Wednesday, 7 December 2011

This is the age of austerity

I was really irritated by a recent blog post from Paul Krugman.  He was writing about UK historical debt levels.....

And you really have to marvel, given that historical record, at the deficit panic now so widespread.
That uptick at the end — you’ll see it if you squint — is what’s driving the Cameron government’s insistence on slashing spending in a liquidity trap. It’s also interesting to note — contrary to what you often hear — that at the time Keynes was writing, and calling for fiscal stimulus, Britain was substantially deeper in debt than Britain or the United States are now.

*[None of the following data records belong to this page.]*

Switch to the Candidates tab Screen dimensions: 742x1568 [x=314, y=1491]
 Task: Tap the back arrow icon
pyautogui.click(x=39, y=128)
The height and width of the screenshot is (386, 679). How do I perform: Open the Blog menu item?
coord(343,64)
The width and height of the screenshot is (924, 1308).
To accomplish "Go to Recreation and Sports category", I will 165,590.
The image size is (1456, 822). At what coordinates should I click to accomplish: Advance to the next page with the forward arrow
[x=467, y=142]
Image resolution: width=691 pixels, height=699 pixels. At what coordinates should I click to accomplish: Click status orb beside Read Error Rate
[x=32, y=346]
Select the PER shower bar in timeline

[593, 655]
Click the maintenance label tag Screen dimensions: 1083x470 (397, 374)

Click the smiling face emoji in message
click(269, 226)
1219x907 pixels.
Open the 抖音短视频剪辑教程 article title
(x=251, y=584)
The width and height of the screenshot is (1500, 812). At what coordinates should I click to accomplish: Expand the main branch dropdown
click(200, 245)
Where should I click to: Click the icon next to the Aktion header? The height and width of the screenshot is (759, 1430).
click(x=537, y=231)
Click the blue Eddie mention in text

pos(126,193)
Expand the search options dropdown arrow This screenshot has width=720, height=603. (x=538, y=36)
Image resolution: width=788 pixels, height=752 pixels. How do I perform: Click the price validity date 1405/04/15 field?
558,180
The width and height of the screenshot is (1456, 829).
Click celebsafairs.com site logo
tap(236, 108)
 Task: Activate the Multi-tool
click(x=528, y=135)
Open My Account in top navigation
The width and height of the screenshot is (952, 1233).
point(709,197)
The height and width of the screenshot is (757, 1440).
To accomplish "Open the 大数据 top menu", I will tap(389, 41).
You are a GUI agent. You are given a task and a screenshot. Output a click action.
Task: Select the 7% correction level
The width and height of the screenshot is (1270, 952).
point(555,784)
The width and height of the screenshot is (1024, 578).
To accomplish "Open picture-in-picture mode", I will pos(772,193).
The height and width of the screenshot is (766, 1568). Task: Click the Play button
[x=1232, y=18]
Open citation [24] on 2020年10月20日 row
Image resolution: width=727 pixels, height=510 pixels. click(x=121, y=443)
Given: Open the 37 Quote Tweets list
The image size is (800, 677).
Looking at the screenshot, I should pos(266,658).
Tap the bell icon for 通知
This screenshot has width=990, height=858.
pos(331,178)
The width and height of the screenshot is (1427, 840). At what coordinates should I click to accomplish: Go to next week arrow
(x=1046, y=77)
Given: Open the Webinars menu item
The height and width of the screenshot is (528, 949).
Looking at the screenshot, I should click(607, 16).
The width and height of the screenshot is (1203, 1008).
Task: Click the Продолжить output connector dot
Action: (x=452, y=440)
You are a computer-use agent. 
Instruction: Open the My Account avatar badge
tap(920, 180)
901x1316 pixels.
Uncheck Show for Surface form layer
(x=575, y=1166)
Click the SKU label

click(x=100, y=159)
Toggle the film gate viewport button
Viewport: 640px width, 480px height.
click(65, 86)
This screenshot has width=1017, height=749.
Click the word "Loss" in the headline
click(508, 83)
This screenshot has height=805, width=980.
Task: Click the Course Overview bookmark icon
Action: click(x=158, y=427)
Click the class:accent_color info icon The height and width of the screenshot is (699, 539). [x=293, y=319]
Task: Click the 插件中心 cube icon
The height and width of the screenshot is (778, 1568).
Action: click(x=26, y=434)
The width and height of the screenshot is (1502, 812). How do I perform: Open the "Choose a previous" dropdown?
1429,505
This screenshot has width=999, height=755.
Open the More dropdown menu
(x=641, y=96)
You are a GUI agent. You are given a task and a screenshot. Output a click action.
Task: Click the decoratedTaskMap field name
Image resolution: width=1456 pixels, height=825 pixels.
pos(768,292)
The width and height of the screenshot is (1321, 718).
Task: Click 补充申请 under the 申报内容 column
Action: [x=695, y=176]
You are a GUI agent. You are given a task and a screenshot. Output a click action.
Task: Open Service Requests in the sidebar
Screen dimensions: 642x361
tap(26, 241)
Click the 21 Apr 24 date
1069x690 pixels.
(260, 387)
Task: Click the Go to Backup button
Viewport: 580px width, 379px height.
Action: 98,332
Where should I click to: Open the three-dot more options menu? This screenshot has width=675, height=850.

UK debt levels were higher both after the first and second world wars. Wartime government relied heavily on the patriotism of investors, in particular households, to buy war bonds.  That patriotism was not rewarded in the post war period when the value of those bonds were destroyed by decades of rapid inflation.   It was a lesson that has lingered in the minds of investors for decades afterwards.

Moreover, the UK financial system before the election of the Meryl-Streep lookalike was largely closed and heavily regulated.  It wasn't easy for investors to buy more attractive higher yielding bonds abroad.  Capital controls prevented investors placing money overseas.  High street banks operated a cartel, controlling interest rates, and keeping them low.  British investors were trapped by regulation and post-war government liked it that way.

Economic policies were largely dictated by the heavy indebtedness of the government, who had to limit interest rates in order to keep debt servicing costs down. During the post war period, the UK government ran balanced budgets up to the the early 1970s.   Despite this heavy hand of financial repression and tight fiscal policies, the UK economy was regularly subjected to exchange rate crises.  Remember the Suez crisis?  Or the 1967 sterling devaluation.  No, I don't either, but my undergraduate text books told me of sudden reversals of economic policies and decades of sub-standard economic growth.

However, history only takes us so far.  The plan fact is that modern bond holders have become very nervous about governments that have debt to GDP ratios higher than 100 percent.  Investors don't care that the UK government ran a large war time deficits and conned widows out of their savings in order to fund the fight against Hitler.  Investors today care about whether they will be paid the full value of their investments. 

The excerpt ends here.